As president, Rouhani has been striving to improve and maintain Tehran’s relationship with the West, but Trump's ascendance and then reneging on the JCPOA have increasingly weakened Rouhani. If a figure like Trump's predecessor, Barack Obama, were in office and implemented the JCPOA as agreed, Rouhani and the Reformists, who support him, would have a level of support sufficient enough to ward off opponents daring to obstruct their policies, including restoring ties with Washington.

As the result of Trump’s Iran policies, however, no one in Tehran has the courage to speak about the advantages of negotiation let alone suggest a new round of talks with the United States. Under the current circumstances, Iran’s domestic politics are under strict scrutiny. For instance, hard-liners reacted harshly to a letter from a number of Reformists merely advising against seeking military revenge for Soleimani’s slaying for fear it would lead to a war they described as a “trap by American-Israeli warlords.”

In reality, even speaking about peace with the United States is considered a sin in Iran, and advocating such thoughts could be costly. Hassan Abbasi, a hard-liner linked to the IRGC and known for his fierce rhetoric against Reformists and Rouhani, was reported as declaring on Jan. 7 that reformists risked being killed in the streets and cut into pieces.

Such an environment makes it difficult for Rouhani to find a pretext or even perhaps the will to talk about diplomacy with the United States. He has no choice but to go along with what the establishment outlines.

At this point, the Reformists and moderates have been so undermined that their priorities appear to be shifting, putting the avoidance of war ahead of other matters. Hence, they and Rouhani dare not call for political and social freedoms for the time being. Rouhani had put all his eggs in the foreign policy basket in pursuing big deals, starting with the JCPOA and theoretically others following from that, assuming that resolving the long-standing dispute with the United States would lead the majority of Iranians to get behind him in other efforts.
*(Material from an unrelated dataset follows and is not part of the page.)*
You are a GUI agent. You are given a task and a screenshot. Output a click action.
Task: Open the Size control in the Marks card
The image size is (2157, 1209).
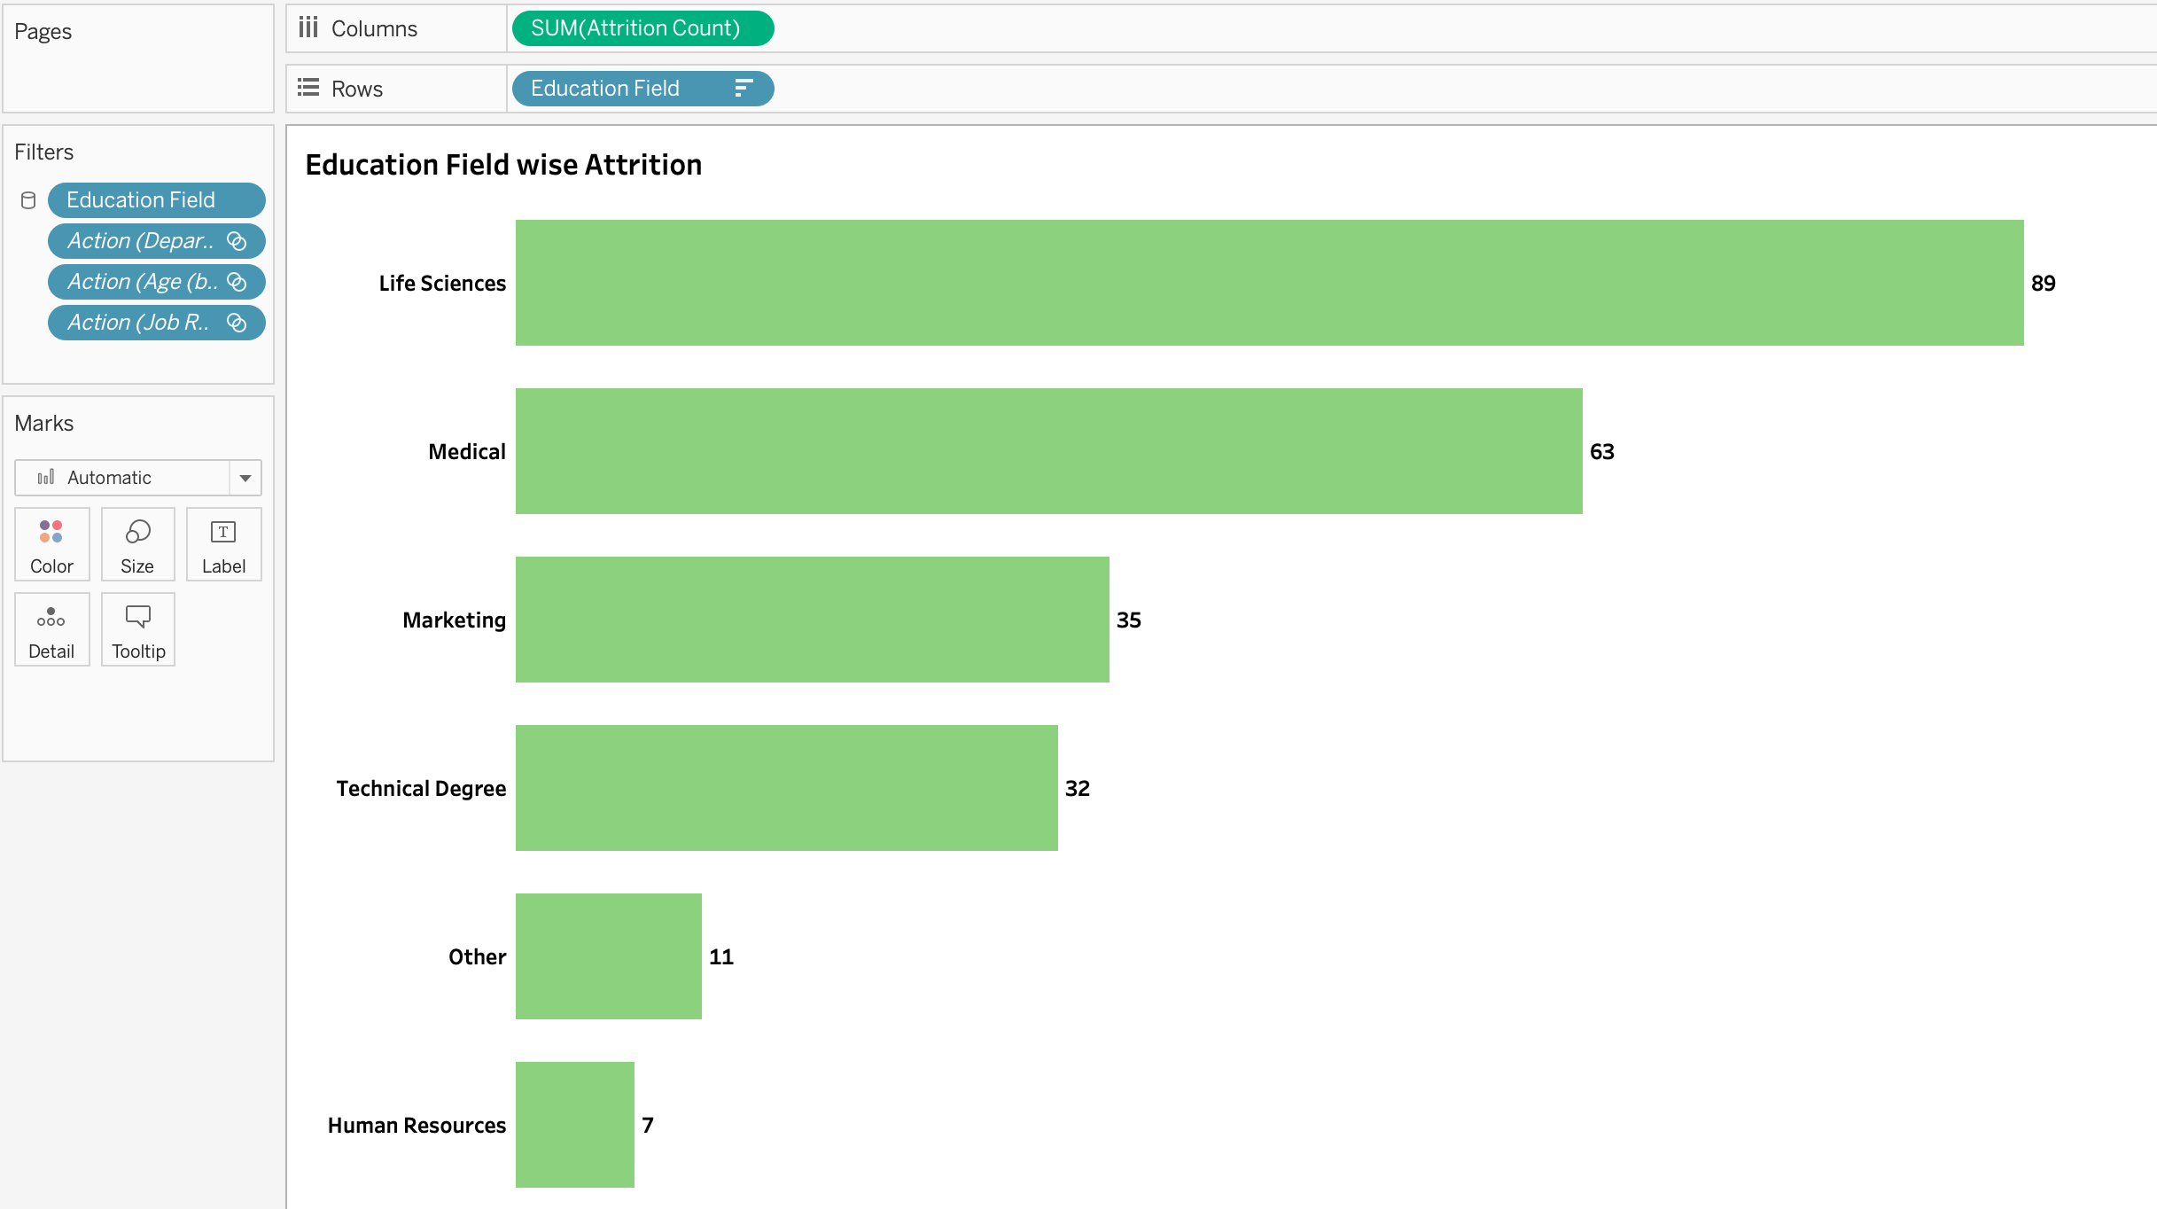(x=137, y=544)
He might have been right, but the US withdrawal from the JCPOA and constant obstructions throw up by diehard conservatives’ positioned him as having failed. The hard-liners and the establishment now have the power to easily dismiss the Reformists without cost.

All this does not, however, mean the public wants the hard-liners in power, but the situation certainly could permit radicals in Iran to pursue what they want. They are now sufficiently confident that they can at the least convince their base that the moderate approach has not only failed to produce results, but has actually harmed Iran.

Secretary of State Mike Pompeo and other senior US officials have stated that Trump was sent by God to lead. Iranians heard that same kind of language from the hard-line entourage backing former President Mahmoud Ahmadinejad. Might Pompeo have been right in some regard?

Trump has indeed been a “divine gift” to Iranian hard-liners, an American president who keeps on giving. The hard-liners, who had lost face among ordinary people in Iran, have experienced a revival that began during the first days of Trump’s presidency, while the Reformists and Rouhani, who had been enjoying a good deal of public support, saw their standing decline. Thus, as the Reformists and moderates, including Rouhani himself, are further marginalized in domestic politics, Iran is likely to move forward based on policies advocated by the hard-liners.